There is no exemption from the tax for medical, and no provision for indigent medical marijuana patients.

11423(a). The ABC shall work with the California Board of Equalization and any other executive and legislative entities to develop a fee and taxation structure that can be implemented for cannabis in a manner similar to that of alcohol subject to the provisions of this Act.

Here they protect medical.

11425. This Act shall not adversely affect the individual and group rights and protections afforded by California Health and Safety Code Sections 11362.5 through 11362.83.

This makes smoking in public illegal:  “on a public street or sidewalk”.  I don’t see any exemption for medical patients.

 (c) It is an infraction to consume cannabis while operating a vehicle, boat, aircraft, upon a school or public bus, on school grounds other than at a college or university, in a children’s playground, on a public street or sidewalk, in any manner that endangers others.

Prohibits per se DUIs.

(d) Driving while impaired by cannabis shall be punished by Vehicle Code Sections 23103, 23152(a), and 23153.  Impairment occurs when a person’s mental or physical abilities are so impaired that he or she is no longer able to drive a vehicle with the caution of a sober person, using ordinary care, under similar circumstances. This is the sole standard to be used in determining driving under the influence allegations.

It appears to prohibit arbitrary limits.  This is a good thing.

420.1. …  The ABC shall issue licenses to all qualifying applicants.

(f) A “Class F” license authorizes the sale of cannabis for consumption on the premises where sold.  … The number of Class F licenses issued may be capped by the ABC pursuant to population density in a manner identical to similar caps as related to alcohol.

It mandates clubs, good.

On the negative side, it sets no limit on the cost of a license.

This does not exempt medical from sales tax.

34004. The Cannabis Tax may be imposed on all classes of license other than a Class I or Class M license.
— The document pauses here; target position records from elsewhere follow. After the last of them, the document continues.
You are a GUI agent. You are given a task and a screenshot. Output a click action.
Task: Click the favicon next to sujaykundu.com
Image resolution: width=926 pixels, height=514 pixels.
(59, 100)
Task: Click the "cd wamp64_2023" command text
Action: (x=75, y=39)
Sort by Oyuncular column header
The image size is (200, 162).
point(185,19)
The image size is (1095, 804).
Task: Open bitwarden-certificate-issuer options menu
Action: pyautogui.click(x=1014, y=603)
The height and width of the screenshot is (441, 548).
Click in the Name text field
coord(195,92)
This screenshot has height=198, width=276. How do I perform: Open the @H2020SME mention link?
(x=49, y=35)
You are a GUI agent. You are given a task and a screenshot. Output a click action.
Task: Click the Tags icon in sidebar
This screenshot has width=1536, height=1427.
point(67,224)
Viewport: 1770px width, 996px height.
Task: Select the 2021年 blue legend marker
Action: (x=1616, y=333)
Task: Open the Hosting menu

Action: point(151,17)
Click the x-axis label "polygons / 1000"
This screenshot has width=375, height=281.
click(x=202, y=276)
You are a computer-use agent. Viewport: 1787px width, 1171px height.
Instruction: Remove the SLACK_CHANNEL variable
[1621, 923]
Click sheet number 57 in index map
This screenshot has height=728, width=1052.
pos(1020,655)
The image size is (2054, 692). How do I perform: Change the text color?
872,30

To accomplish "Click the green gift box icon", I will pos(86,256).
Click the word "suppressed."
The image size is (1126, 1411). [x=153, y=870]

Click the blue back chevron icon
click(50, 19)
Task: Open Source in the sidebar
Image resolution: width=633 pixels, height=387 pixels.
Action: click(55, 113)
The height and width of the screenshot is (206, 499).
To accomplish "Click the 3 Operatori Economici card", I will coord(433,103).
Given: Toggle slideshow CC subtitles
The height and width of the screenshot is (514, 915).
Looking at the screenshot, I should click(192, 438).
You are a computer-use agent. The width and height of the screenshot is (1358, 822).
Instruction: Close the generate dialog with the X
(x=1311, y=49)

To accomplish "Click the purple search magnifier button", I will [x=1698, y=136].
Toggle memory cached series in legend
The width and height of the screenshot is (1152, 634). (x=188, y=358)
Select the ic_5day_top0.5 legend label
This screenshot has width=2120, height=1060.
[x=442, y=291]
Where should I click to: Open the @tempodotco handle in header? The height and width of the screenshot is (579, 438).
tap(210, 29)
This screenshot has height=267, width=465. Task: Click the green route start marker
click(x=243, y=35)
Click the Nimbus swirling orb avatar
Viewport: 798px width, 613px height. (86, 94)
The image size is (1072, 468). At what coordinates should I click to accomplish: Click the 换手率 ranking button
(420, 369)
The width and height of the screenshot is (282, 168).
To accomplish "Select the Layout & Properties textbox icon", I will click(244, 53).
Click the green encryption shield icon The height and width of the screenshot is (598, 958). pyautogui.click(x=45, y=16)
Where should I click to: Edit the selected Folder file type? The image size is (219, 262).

34011(a) … The businesses from each sector shall pay the tax at the rate of six percent (6%) of gross receipts from sales of THC containing products whether produce or processed products.

It defines 3 levels of commerce:  1) cultivation and manicuring, 2) wholesale, and 3) retail.  This is a far better division of the industry than that of Washington state.

It specifies that purchases from farmers would only be taxed at 12% and defines “farmer”.

Direct sales by farmers to the public will not be subject to a wholesale tax, but shall be subject only to the retail tax.

I think that is a reasonable level for recreational.  The good news is that the amount of the percentage is hardcoded into law.

(d) Cities or Counties shall be allowed to impose up to an additional five percent (5%) sales tax on retail sales of non-medicinal THC marijuana products. This tax will be configured with the regular sales tax. Patients requiring cannabis for the treatment of serious debilitating illnesses shall be exempt from all retail taxes on cannabis upon the approval of their primary care physician. The State Department of Health will oversee and issue identification for these patients.

So now we’re talking about 30% tax.  The total tax that can be charged will be 18% + 5% + sales tax.  The city and county can not each add 5%, rather that is the total amount they may charge.

The good news is that it limits the taxes to those specified in the initiative.  I have yet to see any exemption for medical from Sales Tax.

When it comes to distributing the proceeds of marijuana taxes and fees, there is nothing for indigent medical patients.

The biggest difference I see is that Herer’s initiative releases the marijuana prisoners and it limits how much can be charged for a license.  While this initiative appears to prohibit any arbitrary limit on the number of licenses issued, it does not limit how much may be charged for a license and thereby allows the government to set de facto arbitrary limits on the number of licenses.